I guess that simply disabling Modernizr when adding new design elements until things are good enough, and then enabling it for the "advanced features" could be a work around. I've yet to see such a disciplined workflow somewhere, however.
Nevertheless, I agree with you that it's the least ugly option available. Maybe making it easier for a developer to temporarily disable modernizr helps styling with the "prefer good styling with no advanced features" approach.
Author discounts modernized entirely because it only works with javascript. Suggests you can replace it entirely by tagging your html tag with an ie class using conditional comments (thereby relying on browser sniffing, after arguing that browser sniffing is terrible and doomed to fail) and the cascade in stylesheets.
I'm not convinced this gives a fair shake to the difficulty of getting graceful degredation right with just the cascade, and any author that says 'x is bad' then relies on x is clearly presenting an incomplete argument.
Here’s why: Encouraging people to upgrade from old IEs to newer versions by making websites generic, mundane (but still accessible) and bland for them is just about the best thing that you as a web developer can do to help move the web forward. That and experimenting with the newest technologies as much as possible and reporting bugs and other feedback to the vendors.
The two forces are in competition with each other though, because very often the largest group of people are running older technology.
We can broadly divide the potential user base into 3 groups. Those "ahead" with a cutting-edge browser, those with a "modern browser" and those "left behind". Today we'd consider IE6 users and Windows Mobile 6 users as "left behind". We'd consider HTML5 in a late-version of Chrome to be "ahead". Not surprisingly though the vast majority of people are in the middle.
The key question seems to be "Is JavaScript in the mainstream?". I think the answer to that is yes. Even IE6 has Ajaxian capable JavaScript.
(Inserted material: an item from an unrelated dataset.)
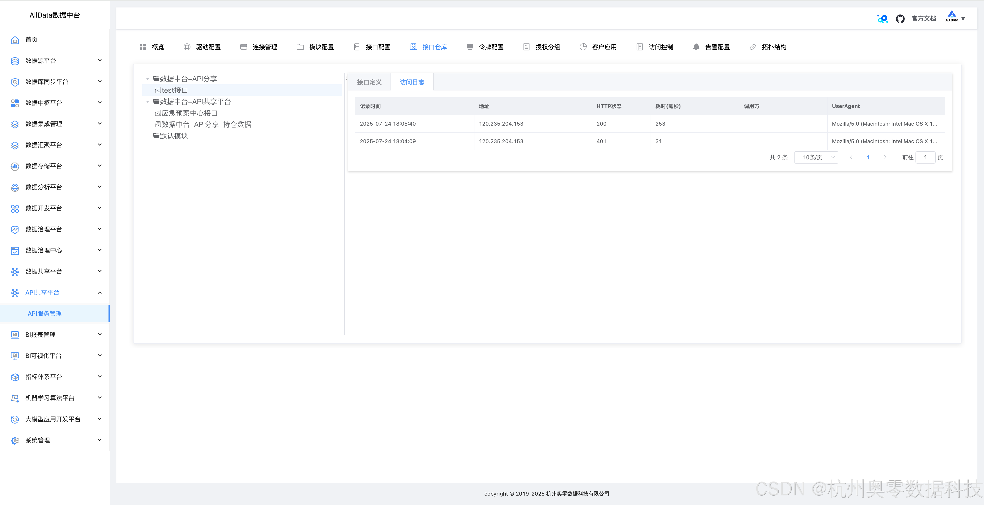Image resolution: width=984 pixels, height=505 pixels.
Task: Open the 10条/页 page size dropdown
Action: [816, 157]
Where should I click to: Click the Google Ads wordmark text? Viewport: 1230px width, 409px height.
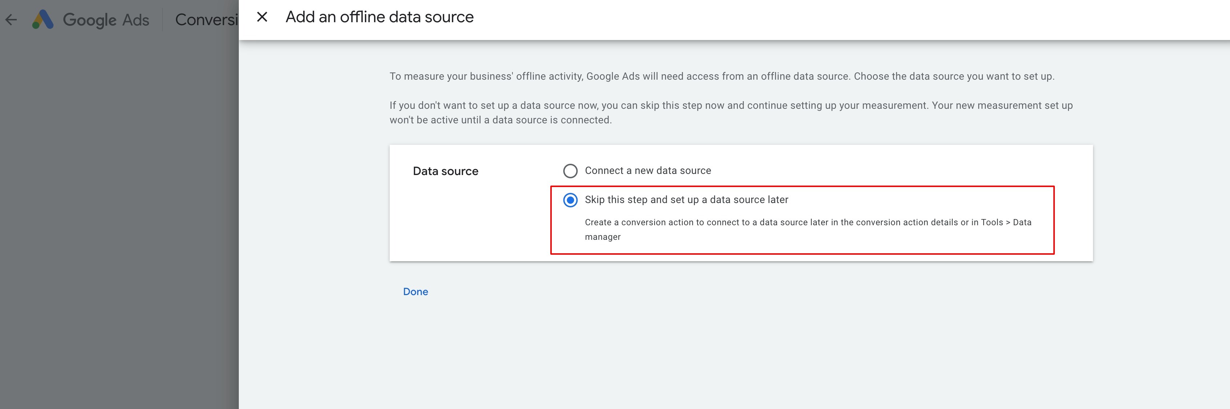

So therefore is the user-experience, of the many, improved by using JavaScript, to the point where the "few" are sacrificed? In my opinion, yes.
Certainly the user experience is improved immensely with the use of JavaScript. The question then becomes whether it is better to service say 95% () of the market really well, or 100% of the market in a mediocre fashion? I would argue that the market does not reward mediocrity - and the 5% you have gained are the least likely to appreciate your effort anyway.
(
) pick whichever number here you prefer.Take an average hotel website for example? It's certainly all-inclusive, but at the same time is horribly unusable. It has evolved since 1995, and it's still as awful as it was then. Does a hotel gain 5% more occupancy for making it all inclusive, or do they lose more than 5% for having a horrible interface?
Personally I don't believe any site is "all inclusive". Those primitive enough to include the bottom end, are too dull for the folk on the top end. So the real question becomes, would you rather have the top, or bottom demographic?
Bearing in mind that for the vast majority the decision to not have JavaScript support is completely their own?
Now of course every site has different considerations. But in my opinion the starting point for the discussion is "how much is that 5% worth?"
Will Modernizr make everyone happy all the time? Well, no. Then again, nothing will.
There may be arguments against the modernizr approach, but the ones in the article are quite weak.